Nach Angaben des Bundestags spendeten Johanna Quandt ebenso wie ihre Kinder Susanne Klatten und Stefan Quandt der CDU am 9. Oktober jeweils 230.000 Euro. Darin enthalten seien auch je 60.000 Euro für die hessische CDU, sagte ein Sprecher der Familie. Die Entscheidung für die Spende sei bereits Anfang des Jahres getroffen worden. Demnach wurde das Geld erst im Oktober überwiesen, weil die Familie nicht in den Wahlkampf hineingezogen werden wollte.

CDU weist Vorwürfe zurück

Die CDU verwies darauf, dass sie seit vielen Jahren von der Familie mit privaten Spenden unterstützt werde – unabhängig davon, ob die CDU an der Regierung beteiligt gewesen sei. „Die Spenden standen und stehen in keinerlei Zusammenhang mit einzelnen politischen Entscheidungen“, hieß es aus der Parteizentrale. Alle Spenden würden dem Bundestag angezeigt.

Der fahle Beigeschmack

Deutschland hatte am Montag beim Treffen der 28 EU-Umweltminister in Luxemburg eine Einigung auf strengere Abgasnormen für Pkw ab dem Jahr 2020 verhindert. Ein Kompromissvorschlag muss nun erneut geändert werden. Die deutsche Regierung will das Limit erst über einen größeren Zeitraum einführen, was vor allem den Oberklasse-Herstellern BMW, Daimler und Audi zugutekäme.
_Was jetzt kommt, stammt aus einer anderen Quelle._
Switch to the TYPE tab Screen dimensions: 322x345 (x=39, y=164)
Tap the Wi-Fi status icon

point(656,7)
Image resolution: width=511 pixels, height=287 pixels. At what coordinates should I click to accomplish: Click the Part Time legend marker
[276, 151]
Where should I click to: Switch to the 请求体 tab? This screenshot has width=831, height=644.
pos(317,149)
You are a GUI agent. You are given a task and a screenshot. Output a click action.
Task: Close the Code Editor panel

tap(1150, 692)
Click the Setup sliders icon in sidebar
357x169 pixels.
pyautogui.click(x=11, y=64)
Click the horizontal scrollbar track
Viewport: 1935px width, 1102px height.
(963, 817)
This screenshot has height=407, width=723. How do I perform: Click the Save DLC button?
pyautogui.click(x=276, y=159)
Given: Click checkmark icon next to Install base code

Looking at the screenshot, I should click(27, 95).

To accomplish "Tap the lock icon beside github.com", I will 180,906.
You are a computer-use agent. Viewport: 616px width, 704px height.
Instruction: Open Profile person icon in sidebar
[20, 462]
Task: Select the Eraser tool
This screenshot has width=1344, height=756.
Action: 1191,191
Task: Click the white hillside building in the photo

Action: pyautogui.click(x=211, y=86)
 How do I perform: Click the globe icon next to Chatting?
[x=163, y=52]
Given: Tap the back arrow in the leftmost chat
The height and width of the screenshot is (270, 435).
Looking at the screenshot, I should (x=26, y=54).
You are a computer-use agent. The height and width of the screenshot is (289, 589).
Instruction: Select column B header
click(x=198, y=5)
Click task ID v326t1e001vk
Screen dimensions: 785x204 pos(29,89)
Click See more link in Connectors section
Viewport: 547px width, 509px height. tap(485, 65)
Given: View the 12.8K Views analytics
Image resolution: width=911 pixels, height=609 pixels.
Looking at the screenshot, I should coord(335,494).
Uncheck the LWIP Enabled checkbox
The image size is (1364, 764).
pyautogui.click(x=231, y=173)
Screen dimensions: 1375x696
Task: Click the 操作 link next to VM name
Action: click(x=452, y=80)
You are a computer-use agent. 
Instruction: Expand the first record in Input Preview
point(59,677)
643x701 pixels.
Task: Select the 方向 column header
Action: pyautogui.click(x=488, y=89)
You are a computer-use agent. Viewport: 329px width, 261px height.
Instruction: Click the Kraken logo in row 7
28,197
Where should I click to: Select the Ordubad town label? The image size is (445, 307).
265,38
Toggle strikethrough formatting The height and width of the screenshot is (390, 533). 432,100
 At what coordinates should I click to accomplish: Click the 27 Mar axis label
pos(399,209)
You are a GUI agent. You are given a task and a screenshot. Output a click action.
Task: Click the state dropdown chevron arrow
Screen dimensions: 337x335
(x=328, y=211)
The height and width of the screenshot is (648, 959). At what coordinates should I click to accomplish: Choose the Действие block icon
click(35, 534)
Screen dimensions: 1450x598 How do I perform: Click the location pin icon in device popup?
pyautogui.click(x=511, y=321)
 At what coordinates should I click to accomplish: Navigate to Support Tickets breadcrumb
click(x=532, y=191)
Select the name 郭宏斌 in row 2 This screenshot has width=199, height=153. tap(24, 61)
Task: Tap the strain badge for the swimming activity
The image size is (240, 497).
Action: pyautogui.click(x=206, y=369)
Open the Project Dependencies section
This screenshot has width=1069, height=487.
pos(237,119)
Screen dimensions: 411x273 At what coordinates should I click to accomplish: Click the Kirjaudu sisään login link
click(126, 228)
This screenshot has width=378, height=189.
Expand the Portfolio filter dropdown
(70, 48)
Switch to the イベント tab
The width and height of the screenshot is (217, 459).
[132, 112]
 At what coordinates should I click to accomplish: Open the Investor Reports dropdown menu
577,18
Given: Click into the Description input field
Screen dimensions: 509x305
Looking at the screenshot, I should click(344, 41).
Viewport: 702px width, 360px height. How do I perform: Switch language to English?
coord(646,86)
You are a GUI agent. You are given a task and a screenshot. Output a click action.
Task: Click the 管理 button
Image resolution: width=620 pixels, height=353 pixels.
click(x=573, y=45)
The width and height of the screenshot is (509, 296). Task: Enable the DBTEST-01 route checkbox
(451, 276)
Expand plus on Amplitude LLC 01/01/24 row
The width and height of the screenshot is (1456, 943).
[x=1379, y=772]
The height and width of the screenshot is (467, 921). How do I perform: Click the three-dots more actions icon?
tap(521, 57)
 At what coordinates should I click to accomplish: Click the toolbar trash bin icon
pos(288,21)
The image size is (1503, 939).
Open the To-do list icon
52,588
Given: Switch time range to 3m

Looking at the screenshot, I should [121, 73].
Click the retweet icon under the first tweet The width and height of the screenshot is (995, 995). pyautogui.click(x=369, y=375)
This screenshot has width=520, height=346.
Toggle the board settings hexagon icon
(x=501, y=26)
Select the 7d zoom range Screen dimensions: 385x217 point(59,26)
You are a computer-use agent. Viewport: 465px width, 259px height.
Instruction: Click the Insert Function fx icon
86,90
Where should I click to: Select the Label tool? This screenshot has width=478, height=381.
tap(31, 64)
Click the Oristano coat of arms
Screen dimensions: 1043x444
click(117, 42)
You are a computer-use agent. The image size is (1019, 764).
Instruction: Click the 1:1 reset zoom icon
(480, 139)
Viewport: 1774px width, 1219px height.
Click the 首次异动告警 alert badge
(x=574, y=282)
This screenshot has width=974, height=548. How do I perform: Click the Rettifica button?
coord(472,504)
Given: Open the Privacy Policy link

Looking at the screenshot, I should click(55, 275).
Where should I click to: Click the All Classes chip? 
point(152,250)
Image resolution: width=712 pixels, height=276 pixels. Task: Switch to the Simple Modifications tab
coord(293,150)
Vorwurf: Klimapolitik gekauft

Der Ex-Fraktionschef der Grünen, Jürgen Trittin, schrieb auf Twitter, die Familien Quandt und Klatten hätten die Klimapolitik von Merkel gekauft. SPD-Fraktionsvizechef Ulrich Kelber twitterte, die CDU bekomme ohne Scham 690.000 Euro „von Profiteuren des Merkel-Widerstands gegen Klimaschutz-Auflagen“. Die stellvertretende Chefin der Linksfraktion, Sahra Wagenknecht, monierte, die Union sei ein Anwalt für die Autokonzerne und lasse sich diese Tätigkeit „vergolden“.

Parteilinie offensichtlich

Der stellvertretende SPD-Fraktionschef Joachim Poß monierte: „Der zeitliche Zusammenhang mit Merkels Eintreten für die Interessen der Autoindustrie ist Wasser auf die Mühlen aller Parteispenden-Kritiker.“ Jetzt sei es nicht mehr überraschend, dass die CDU in den Sondierungen weder „Superreiche“ noch Profiteure großer Kapitalerträge angemessen zur Kasse bitten wolle. Johanna Quandt, die Witwe des Industriellen Herbert Quandt, hält 16,7 Prozent der BMW-Anteile. Dem gemeinsamen Sohn Stefan Quandt, der Vizechef des BMW-Aufsichtsrats ist, gehören 17,4 Prozent, der Tochter Susanne Klatten 12,6 Prozent. Sie spendeten laut Auflistung des Bundestags auch im Oktober 2009 kurz nach der Wahl dreimal 150.000 Euro. Im September 2005 ließen sie der CDU kurz vor dem Wahltag je 120.000 Euro zukommen und vor der Wahl 2002 dreimal 180.000 Euro.

Aufteilung der Spenden

In der Summe profitierte die CDU im laufenden Jahr von Großspenden im Umfang von 1,41 Millionen Euro. Insgesamt betrugen die Großspenden an die Parteien in den ersten zehn Monaten 2,14 Millionen. Laut Parteiengesetz sind Einzelspenden, die 50.000 Euro übersteigen, dem Bundestagspräsidenten unverzüglich anzuzeigen und von diesem zu veröffentlichen. Zahlungen darunter werden erst mit Verzögerung in den Rechenschaftsberichten publik.

Kritik von LobbyControl

Die Organisation LobbyControl kritisierte die außergewöhnlich hohen Spenden einer Unternehmerfamilie, die vom Einsatz der Regierung für die Autoindustrie profitiere, und zeigten die Problematik hoher Parteispenden. Notwendig sei eine Grenze von 50.000 Euro pro Spender und Jahr.